PROBLEM REQUIREMENTS -
Scan the entries for lines with the word "computer" and copy those lines.

(INFORMATION begins)

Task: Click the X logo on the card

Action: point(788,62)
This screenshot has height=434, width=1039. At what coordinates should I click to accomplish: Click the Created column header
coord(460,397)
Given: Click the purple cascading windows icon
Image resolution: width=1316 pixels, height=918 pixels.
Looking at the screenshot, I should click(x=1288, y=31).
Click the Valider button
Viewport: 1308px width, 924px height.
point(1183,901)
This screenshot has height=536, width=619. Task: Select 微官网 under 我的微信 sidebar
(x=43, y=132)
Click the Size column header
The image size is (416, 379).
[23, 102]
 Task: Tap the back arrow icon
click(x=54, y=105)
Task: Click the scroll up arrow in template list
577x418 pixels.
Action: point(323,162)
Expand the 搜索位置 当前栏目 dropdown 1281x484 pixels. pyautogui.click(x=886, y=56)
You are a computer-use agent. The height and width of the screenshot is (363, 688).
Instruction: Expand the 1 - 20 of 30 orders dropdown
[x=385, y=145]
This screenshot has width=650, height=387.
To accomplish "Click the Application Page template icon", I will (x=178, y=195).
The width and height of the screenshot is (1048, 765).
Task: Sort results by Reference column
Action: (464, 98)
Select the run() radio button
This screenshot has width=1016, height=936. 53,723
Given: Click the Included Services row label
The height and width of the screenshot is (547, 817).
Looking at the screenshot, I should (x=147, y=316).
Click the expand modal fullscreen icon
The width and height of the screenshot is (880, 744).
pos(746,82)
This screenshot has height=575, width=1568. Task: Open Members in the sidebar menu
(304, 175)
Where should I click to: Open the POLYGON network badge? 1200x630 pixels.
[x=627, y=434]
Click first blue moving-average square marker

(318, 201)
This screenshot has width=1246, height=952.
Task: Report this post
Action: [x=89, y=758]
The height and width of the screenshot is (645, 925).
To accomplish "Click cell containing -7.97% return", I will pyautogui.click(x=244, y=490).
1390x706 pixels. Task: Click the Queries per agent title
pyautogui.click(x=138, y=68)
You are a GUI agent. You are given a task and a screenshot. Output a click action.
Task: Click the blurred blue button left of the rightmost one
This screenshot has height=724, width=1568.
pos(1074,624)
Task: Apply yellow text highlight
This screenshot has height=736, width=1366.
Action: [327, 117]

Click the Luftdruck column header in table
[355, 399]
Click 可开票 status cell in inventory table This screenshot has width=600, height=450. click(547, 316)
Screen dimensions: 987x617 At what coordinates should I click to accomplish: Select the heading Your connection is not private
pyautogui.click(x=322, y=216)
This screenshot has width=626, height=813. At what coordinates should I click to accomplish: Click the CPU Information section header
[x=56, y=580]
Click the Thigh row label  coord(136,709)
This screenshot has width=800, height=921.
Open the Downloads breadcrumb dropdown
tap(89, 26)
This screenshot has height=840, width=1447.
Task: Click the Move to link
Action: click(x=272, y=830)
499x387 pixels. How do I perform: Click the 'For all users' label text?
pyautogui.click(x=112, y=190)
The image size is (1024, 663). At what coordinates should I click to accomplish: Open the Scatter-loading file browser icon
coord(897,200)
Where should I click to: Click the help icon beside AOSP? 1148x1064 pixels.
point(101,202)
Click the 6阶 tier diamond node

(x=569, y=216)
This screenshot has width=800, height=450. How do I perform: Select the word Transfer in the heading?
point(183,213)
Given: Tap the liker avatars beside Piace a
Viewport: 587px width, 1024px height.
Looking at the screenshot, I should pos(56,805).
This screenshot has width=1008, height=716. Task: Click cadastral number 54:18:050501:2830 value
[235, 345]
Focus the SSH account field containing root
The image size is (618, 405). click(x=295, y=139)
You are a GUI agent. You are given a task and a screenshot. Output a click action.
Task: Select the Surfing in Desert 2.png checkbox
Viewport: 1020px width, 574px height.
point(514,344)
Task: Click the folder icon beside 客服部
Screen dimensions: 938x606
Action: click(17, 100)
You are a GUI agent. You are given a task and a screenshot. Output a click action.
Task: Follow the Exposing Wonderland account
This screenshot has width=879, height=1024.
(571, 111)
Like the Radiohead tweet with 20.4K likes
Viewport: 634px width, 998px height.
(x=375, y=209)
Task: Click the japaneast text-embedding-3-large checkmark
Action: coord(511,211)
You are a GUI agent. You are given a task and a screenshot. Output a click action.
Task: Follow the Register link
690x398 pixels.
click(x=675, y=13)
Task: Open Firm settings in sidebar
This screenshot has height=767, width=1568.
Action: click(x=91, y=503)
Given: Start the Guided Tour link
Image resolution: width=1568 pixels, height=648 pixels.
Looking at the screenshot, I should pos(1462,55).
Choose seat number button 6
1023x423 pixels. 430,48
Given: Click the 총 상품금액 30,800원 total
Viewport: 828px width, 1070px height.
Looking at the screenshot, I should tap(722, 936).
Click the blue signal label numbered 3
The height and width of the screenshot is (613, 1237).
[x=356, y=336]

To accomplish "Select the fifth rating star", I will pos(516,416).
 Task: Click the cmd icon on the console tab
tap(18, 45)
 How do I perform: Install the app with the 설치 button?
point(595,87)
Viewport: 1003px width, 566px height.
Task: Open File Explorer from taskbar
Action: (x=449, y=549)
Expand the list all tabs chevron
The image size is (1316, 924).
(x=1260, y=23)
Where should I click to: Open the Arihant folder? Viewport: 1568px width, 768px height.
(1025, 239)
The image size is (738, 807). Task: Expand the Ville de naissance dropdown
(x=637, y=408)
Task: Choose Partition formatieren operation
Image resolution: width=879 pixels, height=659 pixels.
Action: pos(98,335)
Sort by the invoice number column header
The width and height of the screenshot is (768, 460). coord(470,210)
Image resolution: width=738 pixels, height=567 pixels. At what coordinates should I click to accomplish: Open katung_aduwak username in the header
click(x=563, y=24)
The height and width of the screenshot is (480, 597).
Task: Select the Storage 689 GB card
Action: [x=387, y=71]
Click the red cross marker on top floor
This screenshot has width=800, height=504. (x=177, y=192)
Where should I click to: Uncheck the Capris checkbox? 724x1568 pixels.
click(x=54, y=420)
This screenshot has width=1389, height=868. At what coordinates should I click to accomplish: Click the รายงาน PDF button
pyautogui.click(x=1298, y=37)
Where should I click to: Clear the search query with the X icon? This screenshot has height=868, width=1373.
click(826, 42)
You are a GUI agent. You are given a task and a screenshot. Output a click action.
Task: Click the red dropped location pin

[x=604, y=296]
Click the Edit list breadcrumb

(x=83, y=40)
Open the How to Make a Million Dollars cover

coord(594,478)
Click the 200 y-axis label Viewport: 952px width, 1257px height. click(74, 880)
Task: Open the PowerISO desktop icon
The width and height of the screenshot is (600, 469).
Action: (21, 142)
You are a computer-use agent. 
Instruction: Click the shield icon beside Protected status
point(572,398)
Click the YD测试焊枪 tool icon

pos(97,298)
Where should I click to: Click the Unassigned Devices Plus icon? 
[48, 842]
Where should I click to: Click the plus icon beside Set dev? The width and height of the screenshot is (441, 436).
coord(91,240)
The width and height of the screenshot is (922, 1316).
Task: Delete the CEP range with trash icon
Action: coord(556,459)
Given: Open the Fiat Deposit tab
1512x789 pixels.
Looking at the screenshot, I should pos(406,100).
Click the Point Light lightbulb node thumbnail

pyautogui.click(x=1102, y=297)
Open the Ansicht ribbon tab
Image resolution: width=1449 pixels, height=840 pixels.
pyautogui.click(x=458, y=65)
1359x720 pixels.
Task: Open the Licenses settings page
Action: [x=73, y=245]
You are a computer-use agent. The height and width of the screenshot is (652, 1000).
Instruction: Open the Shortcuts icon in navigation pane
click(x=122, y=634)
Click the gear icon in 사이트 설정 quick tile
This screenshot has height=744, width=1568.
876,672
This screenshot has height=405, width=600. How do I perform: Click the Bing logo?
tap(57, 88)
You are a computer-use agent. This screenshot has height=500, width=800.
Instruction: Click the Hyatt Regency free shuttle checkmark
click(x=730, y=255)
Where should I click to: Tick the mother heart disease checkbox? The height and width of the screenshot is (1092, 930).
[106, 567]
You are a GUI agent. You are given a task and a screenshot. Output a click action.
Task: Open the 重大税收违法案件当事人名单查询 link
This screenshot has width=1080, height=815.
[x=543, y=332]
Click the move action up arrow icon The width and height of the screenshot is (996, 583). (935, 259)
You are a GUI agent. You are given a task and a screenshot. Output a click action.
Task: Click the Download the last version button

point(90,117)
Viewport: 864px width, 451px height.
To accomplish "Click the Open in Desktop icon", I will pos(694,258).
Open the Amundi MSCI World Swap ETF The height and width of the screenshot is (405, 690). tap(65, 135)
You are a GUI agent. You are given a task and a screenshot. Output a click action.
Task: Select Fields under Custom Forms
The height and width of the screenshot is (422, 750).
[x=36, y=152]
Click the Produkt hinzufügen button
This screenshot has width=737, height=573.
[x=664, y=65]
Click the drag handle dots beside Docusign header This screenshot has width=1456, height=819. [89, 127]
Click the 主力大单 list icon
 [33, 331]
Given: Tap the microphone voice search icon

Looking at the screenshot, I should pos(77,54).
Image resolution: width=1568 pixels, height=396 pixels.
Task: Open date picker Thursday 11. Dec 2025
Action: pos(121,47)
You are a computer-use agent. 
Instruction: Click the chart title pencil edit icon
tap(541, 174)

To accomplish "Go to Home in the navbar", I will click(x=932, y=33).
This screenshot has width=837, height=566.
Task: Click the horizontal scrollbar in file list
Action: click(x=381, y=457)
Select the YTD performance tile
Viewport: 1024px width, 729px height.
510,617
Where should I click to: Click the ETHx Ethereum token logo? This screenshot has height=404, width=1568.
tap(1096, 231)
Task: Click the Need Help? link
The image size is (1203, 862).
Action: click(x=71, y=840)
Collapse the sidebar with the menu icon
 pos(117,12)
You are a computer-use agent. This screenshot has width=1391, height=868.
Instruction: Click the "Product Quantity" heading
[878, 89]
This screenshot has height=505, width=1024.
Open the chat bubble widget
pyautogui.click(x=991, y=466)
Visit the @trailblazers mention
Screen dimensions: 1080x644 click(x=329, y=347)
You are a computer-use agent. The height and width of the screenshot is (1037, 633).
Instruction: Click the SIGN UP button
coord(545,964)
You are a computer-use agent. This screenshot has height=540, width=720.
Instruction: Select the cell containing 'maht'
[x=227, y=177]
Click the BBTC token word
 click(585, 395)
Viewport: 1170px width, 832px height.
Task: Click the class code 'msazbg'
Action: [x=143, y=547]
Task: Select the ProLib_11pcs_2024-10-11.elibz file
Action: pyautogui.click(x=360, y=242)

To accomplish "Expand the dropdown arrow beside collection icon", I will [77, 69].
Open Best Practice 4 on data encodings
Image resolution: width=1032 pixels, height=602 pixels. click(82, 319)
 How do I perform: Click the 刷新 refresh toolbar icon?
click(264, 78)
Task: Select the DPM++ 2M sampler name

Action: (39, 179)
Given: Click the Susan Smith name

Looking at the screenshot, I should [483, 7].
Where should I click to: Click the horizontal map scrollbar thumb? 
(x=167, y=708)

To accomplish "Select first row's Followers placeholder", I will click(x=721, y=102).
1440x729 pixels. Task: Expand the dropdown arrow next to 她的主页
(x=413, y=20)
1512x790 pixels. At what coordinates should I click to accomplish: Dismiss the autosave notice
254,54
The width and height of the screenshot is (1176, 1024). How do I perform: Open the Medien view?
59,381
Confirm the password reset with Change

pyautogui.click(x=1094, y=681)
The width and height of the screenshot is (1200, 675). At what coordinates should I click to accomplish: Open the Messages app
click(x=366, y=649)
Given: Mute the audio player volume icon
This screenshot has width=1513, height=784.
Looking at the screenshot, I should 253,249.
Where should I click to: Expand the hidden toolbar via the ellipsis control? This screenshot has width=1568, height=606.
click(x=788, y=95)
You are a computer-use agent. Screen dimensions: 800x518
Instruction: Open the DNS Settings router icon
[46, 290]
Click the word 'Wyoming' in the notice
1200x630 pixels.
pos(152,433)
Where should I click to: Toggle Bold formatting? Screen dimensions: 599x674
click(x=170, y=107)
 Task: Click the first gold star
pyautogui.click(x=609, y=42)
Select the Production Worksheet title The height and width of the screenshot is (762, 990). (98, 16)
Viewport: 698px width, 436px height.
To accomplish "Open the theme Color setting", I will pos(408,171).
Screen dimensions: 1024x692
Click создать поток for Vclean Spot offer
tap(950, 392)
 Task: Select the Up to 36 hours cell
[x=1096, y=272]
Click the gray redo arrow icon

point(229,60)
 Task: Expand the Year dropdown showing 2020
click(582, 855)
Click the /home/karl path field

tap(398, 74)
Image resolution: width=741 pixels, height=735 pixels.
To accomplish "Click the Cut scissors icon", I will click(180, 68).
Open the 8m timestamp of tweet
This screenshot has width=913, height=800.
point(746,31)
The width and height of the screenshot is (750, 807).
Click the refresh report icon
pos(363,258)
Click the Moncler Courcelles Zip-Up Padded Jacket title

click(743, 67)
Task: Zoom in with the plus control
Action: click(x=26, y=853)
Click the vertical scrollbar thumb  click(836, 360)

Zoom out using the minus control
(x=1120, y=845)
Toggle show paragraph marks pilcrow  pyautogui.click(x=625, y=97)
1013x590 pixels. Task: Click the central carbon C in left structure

(INFORMATION ends)

ANSWER SPACE -
You are a computer-use agent. The height and width of the screenshot is (363, 688).
You are a computer-use agent. 
You are a computer-use agent. The height and width of the screenshot is (652, 1000).
You are a computer-use agent. This screenshot has height=500, width=800.
You are a computer-use agent. 
You are a computer-use agent. This screenshot has width=1391, height=868.
You are a computer-use agent. The height and width of the screenshot is (1037, 633).
You are a computer-use agent. This screenshot has height=540, width=720.
You are a computer-use agent. Screen dimensions: 800x518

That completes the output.